Lord Black of Brentwood, chairman of the News Media Association’s legal, policy and regulatory affairs committee, has called for “tighter controls” on the BBC’s online news services to prevent it from crowding out commercial rivals through an unsustainable competitive advantage.
Speaking in a House of Lords debate on the BBC yesterday (Thursday) Lord Black, executive director of Telegraph Media Group, called for the BBC to enter into a “genuine partnership role” with the commercial sector.
Lord Black said: “Our reverence for the BBC’s role as a content provider – about which we have heard a great deal, and which I share – must not be allowed to obscure the realities of its commercial impact on the rest of the media; in particular, the private sector news media publishers, which face an extremely tough time as they transit from print-based operations to global digital news suppliers.
“If we are to have a vibrant democracy in which government is held effectively to account, then we need plural provision of news, with a commercially successful private sector news market, providing a range of partial and campaigning journalism, operating alongside licensed and impartial TV news provision. How these two parts of the media ecosystem develop over the next 10 years and relate to each other is the crucial issue at the heart of the charter review, especially with regard to the BBC’s digital operations, on which I wish to concentrate.

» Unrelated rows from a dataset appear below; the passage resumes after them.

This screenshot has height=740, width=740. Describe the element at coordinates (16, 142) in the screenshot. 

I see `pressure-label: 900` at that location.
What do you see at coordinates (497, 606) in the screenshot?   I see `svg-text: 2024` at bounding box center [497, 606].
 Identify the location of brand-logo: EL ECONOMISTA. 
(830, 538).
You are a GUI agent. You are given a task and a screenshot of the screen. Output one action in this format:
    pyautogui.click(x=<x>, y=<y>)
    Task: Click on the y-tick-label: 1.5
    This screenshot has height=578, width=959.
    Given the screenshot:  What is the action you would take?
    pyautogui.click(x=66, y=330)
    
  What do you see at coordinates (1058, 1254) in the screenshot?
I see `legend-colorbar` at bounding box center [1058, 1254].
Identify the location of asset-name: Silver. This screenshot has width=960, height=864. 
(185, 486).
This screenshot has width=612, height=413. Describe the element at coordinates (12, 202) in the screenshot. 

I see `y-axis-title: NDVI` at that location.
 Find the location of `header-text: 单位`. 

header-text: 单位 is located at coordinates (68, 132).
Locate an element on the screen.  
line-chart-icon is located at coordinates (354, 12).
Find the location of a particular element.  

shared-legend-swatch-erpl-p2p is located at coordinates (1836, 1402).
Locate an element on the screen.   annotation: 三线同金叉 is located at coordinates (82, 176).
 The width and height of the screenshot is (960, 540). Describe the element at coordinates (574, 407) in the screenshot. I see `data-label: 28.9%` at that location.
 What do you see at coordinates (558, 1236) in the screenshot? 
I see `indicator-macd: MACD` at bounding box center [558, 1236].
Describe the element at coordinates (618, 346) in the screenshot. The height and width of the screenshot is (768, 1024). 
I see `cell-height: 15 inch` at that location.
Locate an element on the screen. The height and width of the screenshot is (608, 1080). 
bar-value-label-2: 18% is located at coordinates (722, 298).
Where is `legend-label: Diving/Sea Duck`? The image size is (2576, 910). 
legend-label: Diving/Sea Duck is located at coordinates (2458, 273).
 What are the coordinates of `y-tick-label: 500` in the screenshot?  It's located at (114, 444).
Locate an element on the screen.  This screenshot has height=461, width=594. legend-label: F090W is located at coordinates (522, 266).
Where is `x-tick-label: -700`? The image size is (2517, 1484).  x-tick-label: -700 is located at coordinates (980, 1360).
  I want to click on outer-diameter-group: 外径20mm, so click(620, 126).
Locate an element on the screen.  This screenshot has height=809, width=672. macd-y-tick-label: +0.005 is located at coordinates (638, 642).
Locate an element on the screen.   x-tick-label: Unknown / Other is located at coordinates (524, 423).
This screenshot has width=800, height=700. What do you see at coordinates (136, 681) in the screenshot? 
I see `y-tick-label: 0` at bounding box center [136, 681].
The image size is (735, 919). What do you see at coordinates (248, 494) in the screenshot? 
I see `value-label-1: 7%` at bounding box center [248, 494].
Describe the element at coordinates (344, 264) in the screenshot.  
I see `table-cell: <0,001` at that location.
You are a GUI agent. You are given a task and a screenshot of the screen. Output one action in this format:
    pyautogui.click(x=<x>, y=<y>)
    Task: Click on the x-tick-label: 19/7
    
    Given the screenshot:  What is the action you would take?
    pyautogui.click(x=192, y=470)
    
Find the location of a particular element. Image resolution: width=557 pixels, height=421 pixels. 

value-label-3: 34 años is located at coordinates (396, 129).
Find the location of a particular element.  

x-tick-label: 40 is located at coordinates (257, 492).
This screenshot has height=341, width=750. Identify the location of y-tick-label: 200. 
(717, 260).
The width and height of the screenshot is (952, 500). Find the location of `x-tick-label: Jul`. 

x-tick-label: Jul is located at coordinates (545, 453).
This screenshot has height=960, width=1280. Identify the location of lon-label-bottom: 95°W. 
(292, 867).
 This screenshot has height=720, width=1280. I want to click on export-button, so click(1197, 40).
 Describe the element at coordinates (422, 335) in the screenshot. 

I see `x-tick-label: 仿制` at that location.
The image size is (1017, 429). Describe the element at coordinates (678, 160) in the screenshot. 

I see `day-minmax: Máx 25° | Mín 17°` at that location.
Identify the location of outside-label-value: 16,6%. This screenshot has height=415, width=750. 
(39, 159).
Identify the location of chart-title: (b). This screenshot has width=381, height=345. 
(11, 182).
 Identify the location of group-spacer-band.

“In this period of rapid transition, the impact of a continually expanding and licence fee-funded online news operation, using the BBC’s network of overseas journalists to underpin those commercial news operations and producing ever more local UK news and magazine-style content, will, if not tackled, be highly damaging for the development of commercial news brands—if not lethal for many.
“The sums of money the BBC invests in BBC Online are huge. The headline figure alone is £201 million, but that masks the huge advantage from the £l billion spent on the World Service and BBC Radio. I say to the noble Baroness, Lady Bakewell, that that is how the BBC is crowding out its commercial rivals. It provides a competitive advantage which is unsustainable if we are to maintain a plural media market.
“Rather than seeking continually to expand online content at a time when resources are stretched, surely the time is now right to subject it to far tighter control in terms of its market impact, something particularly important in the local market.”